I actually wrote “breast regards” in an email the other day and I almost sent it until I caught it. I had a good laugh about that. Kind of a weird Freudian slip. Or maybe not.
I’ll be walking in a fundraiser for a breast cancer foundation pretty soon that helps provide mammograms to women (and men) who can’t afford them. I’m a huge believer in mammograms as a screening tool, so I raised some money for this organization.
I was diagnosed last November with Ductal Carcinoma In Situ (DCIS), the most common form of non-invasive breast cancer (hence the reason I’ve had boobs on the brain).
I had no symptoms, no visible signs, no lumps. A mammogram picked up the problem, picked up that the cancer was in various places in my breast. So, I lost the breast. You can read a conversation between me and fellow author Anne Laughlin about our breast cancer diagnoses.
I was lucky. I was stage 0. The 6 or so lymph nodes the surgeon took had no evidence of cancer, and the margins (where my breast attached to my body) were clear. As a result, I didn’t need chemo or radiation. But I do carry a war wound across my left pectoral — a long, horizontal scar that slashed a new chronology into my life: before cancer, and after.
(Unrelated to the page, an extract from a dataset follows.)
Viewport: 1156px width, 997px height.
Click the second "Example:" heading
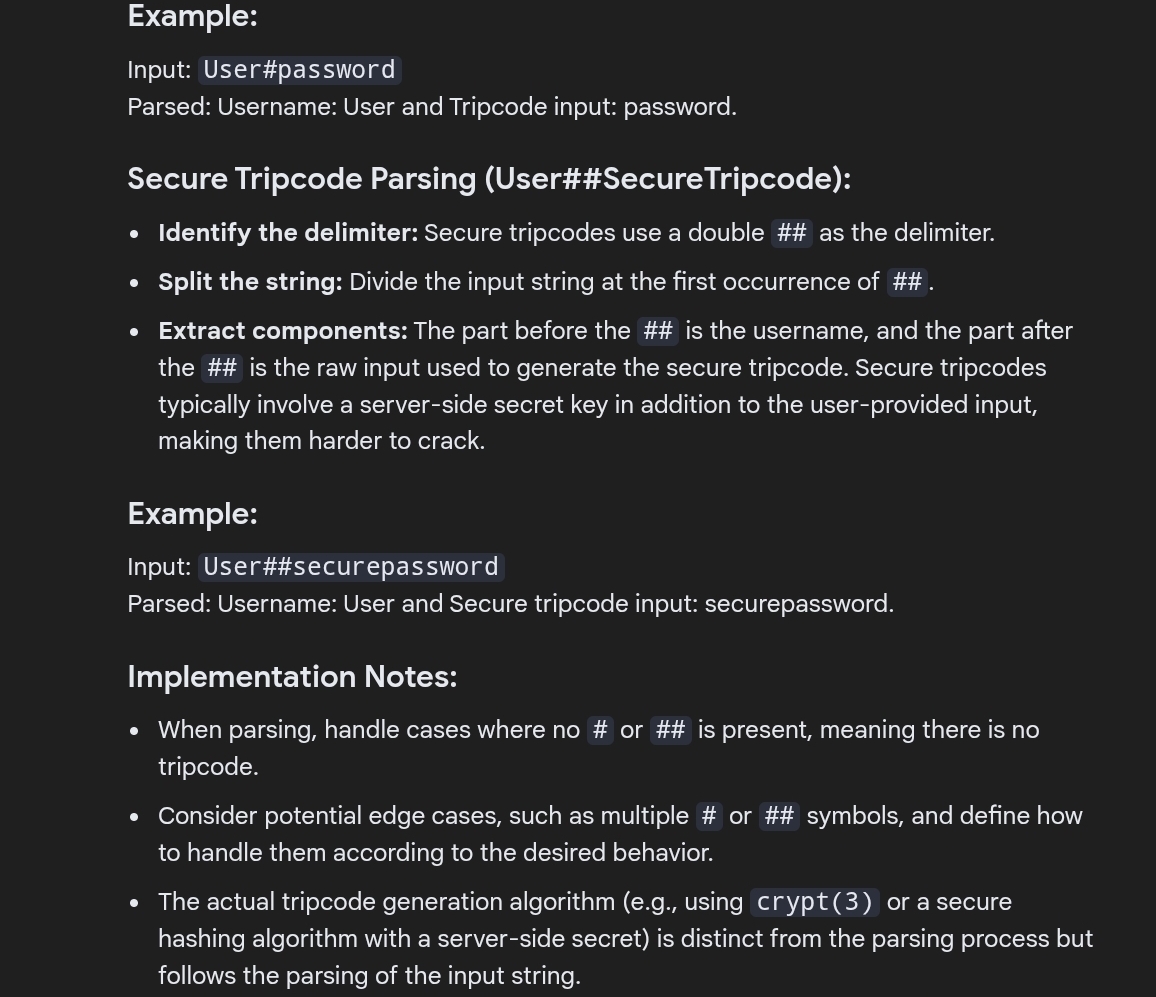[192, 514]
So I’m still a little raw, literally and figuratively. I’m still trying to figure out what this means, or whether it means anything at all beyond a healing wound on my chest and the prosthesis I wear during the day. I’m slowly getting used to the new topography of my physical self, slowly working on reconciling the before cancer days with the after cancer days, and savoring the many pieces of each day that before I might have missed.
And I’m looking forward to this walk, because for me, it’s become a metaphor: Taking steps. Steps toward something, like healing or some other personal goal, or taking steps for someone else who, for whatever reason, can’t.
Like the women and men who are battling this disease right now. I’m going to walk for them. And I’ve met survivors — a lot more since my own diagnosis, so I’ll walk for them, as well. I’ve also known women whose journeys came to an end because of breast cancer. I’ll walk for them, too, and for the friends and families of us all.
And I’m going to walk for myself, because I need the sense of moving beyond my diagnosis and my surgery, beyond the fear and the doubt and the anxiety and the long days spent waiting for test results, waiting on doctors, waiting on the phone, waiting for the next medical assessment.
Waiting isn’t moving.
Walking is.
So I’ll walk. For me, for you, for all of us, for all of them.
I’ll walk because I can, because I wake up every day now, and know that I can. And that is a precious, precious thing.
Happy Friday, all. Take care of yourselves and each other.